Amanda Cobbett is an award-winning textile artist with over 25 years’ experience.

After studying at Chelsea College of Art (UAL), Amanda worked for many happy years in the printed textile design industry, but after a move to the country and a gift of an old Bernina sewing machine, her long held desire to be a maker as well as a designer finally came to fruition. Inspired by nature in all its forms, Amanda’s 3-dimensional, papier-mâché and machine-embroidered sculptures are created from her studio in the Surrey Hills.   


Her artistic talent is embedded in her DNA – her passion for textiles developed at an early age whilst watching her mother and grandmothers, all gifted seamstresses.

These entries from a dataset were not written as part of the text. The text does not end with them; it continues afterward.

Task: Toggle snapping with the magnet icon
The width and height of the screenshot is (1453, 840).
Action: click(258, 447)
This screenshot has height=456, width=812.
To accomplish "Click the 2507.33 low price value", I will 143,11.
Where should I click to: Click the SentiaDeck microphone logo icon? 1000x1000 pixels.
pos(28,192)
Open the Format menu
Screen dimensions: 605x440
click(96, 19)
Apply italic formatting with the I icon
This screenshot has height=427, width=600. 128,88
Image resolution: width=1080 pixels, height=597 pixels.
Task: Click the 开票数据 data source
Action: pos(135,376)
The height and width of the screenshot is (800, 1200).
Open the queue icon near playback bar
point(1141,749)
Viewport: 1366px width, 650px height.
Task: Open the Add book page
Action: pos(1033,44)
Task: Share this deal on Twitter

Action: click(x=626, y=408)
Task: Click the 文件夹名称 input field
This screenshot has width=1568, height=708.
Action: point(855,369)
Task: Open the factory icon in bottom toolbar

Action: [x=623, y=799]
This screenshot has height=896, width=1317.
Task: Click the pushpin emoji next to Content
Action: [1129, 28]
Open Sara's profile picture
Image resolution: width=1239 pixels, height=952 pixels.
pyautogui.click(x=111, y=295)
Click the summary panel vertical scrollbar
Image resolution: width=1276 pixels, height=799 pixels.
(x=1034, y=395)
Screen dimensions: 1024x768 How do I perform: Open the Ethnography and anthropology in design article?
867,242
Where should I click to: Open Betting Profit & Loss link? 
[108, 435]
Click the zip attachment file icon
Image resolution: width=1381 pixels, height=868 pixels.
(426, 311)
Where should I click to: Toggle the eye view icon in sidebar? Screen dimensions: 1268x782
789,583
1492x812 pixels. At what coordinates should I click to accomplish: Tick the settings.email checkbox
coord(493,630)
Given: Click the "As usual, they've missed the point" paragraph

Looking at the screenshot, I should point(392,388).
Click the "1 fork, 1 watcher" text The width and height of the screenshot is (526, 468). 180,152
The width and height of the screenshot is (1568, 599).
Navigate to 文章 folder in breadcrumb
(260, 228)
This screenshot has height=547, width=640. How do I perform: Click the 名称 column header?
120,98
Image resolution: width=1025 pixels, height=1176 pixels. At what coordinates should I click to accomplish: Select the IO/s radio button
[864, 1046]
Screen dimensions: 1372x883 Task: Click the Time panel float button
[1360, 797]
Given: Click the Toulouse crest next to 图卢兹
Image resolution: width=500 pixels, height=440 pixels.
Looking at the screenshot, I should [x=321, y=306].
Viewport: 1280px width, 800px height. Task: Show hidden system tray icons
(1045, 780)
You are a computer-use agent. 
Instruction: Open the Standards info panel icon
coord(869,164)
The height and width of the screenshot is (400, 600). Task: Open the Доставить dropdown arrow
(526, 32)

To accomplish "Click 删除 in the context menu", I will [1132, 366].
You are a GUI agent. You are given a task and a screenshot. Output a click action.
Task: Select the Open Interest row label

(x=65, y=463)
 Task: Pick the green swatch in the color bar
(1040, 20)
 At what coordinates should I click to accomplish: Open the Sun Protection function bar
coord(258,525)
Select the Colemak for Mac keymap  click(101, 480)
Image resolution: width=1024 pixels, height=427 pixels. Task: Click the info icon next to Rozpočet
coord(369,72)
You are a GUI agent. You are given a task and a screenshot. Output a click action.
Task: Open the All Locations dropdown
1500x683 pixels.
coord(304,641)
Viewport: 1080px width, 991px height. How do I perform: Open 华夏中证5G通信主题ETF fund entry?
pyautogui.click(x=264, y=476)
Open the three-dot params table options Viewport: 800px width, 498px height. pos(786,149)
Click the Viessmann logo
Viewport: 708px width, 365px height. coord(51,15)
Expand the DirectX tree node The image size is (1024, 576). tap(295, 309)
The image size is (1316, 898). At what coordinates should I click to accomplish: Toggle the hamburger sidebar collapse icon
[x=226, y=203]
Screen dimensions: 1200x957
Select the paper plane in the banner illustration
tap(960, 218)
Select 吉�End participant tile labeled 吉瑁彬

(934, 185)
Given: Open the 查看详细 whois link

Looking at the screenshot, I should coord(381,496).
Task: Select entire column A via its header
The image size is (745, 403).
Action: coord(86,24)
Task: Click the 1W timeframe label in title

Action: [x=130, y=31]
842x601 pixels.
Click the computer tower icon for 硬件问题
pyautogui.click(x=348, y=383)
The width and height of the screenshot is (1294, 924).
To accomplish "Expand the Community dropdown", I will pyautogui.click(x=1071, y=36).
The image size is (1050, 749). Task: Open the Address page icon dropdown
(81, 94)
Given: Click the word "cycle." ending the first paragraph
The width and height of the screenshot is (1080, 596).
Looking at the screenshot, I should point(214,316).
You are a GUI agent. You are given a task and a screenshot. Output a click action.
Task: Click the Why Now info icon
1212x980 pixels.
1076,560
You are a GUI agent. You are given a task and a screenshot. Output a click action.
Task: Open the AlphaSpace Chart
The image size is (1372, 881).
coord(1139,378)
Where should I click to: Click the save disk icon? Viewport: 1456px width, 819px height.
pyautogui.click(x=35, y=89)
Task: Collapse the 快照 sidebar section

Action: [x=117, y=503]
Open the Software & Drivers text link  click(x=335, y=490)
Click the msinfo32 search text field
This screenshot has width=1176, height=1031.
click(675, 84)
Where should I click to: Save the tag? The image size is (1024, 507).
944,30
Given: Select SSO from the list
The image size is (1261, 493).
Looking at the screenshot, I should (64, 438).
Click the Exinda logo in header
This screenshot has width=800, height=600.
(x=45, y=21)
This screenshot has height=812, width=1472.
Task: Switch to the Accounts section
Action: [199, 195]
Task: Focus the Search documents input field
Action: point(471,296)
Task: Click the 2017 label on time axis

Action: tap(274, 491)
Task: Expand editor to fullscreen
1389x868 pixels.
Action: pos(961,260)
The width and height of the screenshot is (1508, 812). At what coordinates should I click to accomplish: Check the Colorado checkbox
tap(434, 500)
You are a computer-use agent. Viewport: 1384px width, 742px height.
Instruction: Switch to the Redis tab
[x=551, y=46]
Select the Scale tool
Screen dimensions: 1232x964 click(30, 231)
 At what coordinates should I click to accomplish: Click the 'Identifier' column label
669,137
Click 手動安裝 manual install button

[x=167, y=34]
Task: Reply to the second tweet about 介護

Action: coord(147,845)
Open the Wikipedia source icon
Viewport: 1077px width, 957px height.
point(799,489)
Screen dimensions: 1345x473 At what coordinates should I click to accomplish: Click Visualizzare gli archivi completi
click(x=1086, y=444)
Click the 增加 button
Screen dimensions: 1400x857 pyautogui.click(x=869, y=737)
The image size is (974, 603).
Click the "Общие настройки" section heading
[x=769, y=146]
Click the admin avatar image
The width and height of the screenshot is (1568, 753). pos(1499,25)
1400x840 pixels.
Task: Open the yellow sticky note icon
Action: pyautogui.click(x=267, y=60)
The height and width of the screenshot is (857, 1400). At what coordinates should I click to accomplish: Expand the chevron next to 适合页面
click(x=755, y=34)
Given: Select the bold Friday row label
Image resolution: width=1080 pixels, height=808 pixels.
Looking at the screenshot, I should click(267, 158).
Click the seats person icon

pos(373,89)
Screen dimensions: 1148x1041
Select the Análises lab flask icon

Her father a draughtsman, and grandfather, a talented engineer, also played a part – their ability to visualise in 3D, and to deftly turn a sketch into an object, is a skill that Amanda has inherited and which is manifest in her work today. These attributes, together with her love of mark-making, are the basis from which each piece of work is created.


During her daily dog walk Amanda scours the understorey of the forest floor seeking its hidden treasures, photographing and collecting fallen debris. Over time, she has honed an inherent ability to locate intriguing flora in the most unexpected of places.  Back at the studio, she ‘draws’ with the sewing machine needle into a dissolvable fabric, and by building up layers of thread creates a new fabric that she moulds into textile copies of the natural world. Machining approximately 130,000 individual stitches a day, Amanda’s creations are not only a textile tour de force but are educational, highlighting the beauty and diversity that exists in the undergrowth. With a sense of fun, each unique piece of work is displayed in a contemporary form of the Victorian display case, allowing the work to be wall-hung and viewed from all angles.